**PROBLEM DESCRIPTION**
The number of lines in the entries below holding the word "Link" is all that is needed here.
===== EXTRACTED MATERIAL
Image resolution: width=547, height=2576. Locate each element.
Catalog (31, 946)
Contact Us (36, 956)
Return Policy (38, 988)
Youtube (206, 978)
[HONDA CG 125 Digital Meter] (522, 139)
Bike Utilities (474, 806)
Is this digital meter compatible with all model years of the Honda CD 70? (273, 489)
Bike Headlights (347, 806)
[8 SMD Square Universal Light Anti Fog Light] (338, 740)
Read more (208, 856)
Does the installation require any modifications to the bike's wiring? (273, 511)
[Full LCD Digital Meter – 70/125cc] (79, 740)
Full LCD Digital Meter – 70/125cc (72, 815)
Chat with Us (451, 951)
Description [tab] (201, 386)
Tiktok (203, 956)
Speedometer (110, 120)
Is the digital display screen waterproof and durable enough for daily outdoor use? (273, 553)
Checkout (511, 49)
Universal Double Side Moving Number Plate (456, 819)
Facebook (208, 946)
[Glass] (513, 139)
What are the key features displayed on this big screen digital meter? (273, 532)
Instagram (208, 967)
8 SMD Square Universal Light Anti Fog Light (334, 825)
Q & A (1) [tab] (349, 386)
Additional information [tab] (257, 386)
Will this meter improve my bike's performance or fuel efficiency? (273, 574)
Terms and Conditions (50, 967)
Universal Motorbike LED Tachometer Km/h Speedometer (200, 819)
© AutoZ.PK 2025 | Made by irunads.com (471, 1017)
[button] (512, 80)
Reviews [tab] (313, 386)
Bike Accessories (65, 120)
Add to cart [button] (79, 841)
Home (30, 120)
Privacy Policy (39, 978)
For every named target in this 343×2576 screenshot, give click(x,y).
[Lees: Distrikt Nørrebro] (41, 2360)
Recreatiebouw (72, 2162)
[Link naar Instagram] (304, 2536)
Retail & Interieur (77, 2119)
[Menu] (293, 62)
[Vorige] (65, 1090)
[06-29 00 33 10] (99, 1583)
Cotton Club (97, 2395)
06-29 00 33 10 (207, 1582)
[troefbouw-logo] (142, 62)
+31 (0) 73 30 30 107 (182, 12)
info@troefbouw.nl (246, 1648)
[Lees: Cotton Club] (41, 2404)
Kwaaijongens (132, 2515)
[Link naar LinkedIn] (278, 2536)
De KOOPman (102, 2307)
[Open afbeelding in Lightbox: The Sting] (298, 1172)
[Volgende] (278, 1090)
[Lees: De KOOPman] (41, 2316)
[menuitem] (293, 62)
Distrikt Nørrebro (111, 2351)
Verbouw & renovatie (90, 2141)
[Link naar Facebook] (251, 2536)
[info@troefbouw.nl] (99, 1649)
==========
===== EXTRACTED MATERIAL
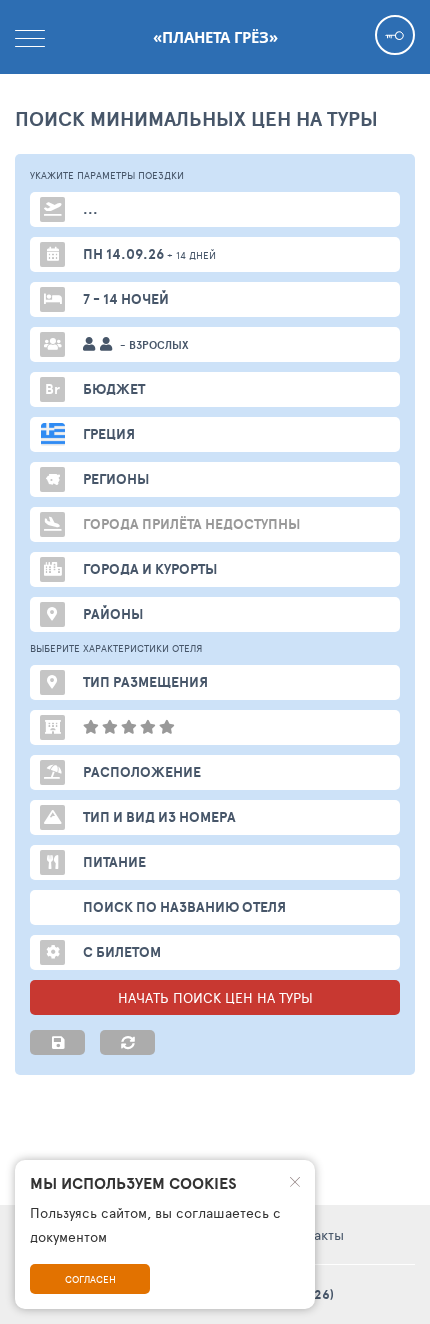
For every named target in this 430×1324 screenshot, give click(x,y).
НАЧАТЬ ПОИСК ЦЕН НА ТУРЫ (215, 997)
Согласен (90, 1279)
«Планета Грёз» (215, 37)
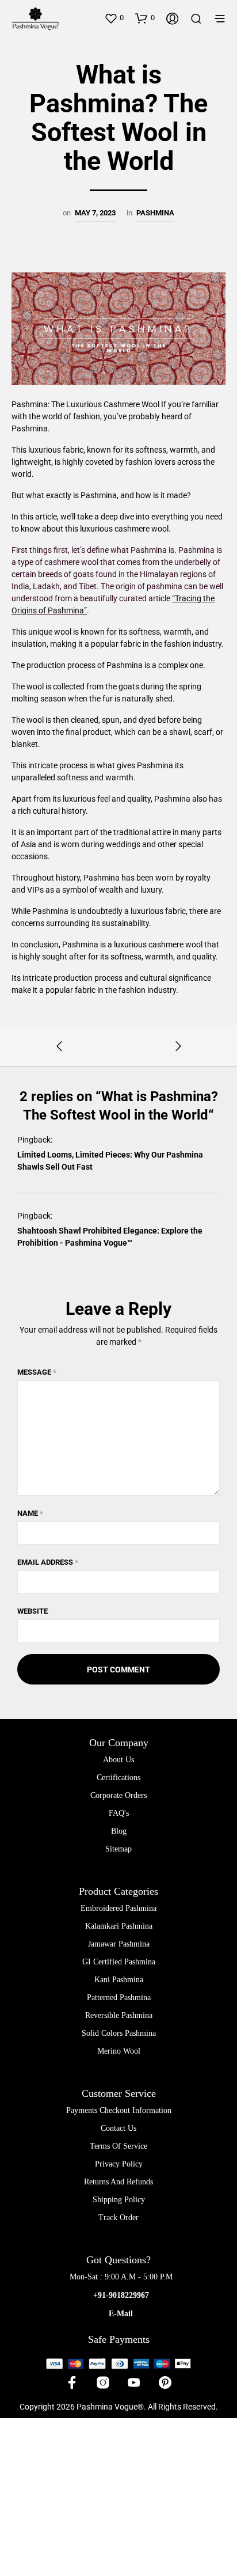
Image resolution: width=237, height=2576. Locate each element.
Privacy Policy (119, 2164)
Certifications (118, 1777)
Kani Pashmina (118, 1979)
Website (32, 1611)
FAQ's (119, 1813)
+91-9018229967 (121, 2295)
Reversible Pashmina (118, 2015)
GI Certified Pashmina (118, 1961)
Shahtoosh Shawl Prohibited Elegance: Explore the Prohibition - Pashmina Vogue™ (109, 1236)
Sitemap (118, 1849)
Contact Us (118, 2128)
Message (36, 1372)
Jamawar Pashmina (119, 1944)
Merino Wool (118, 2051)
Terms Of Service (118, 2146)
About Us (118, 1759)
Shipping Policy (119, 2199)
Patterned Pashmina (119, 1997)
==========
**WRITTEN REPLY**
3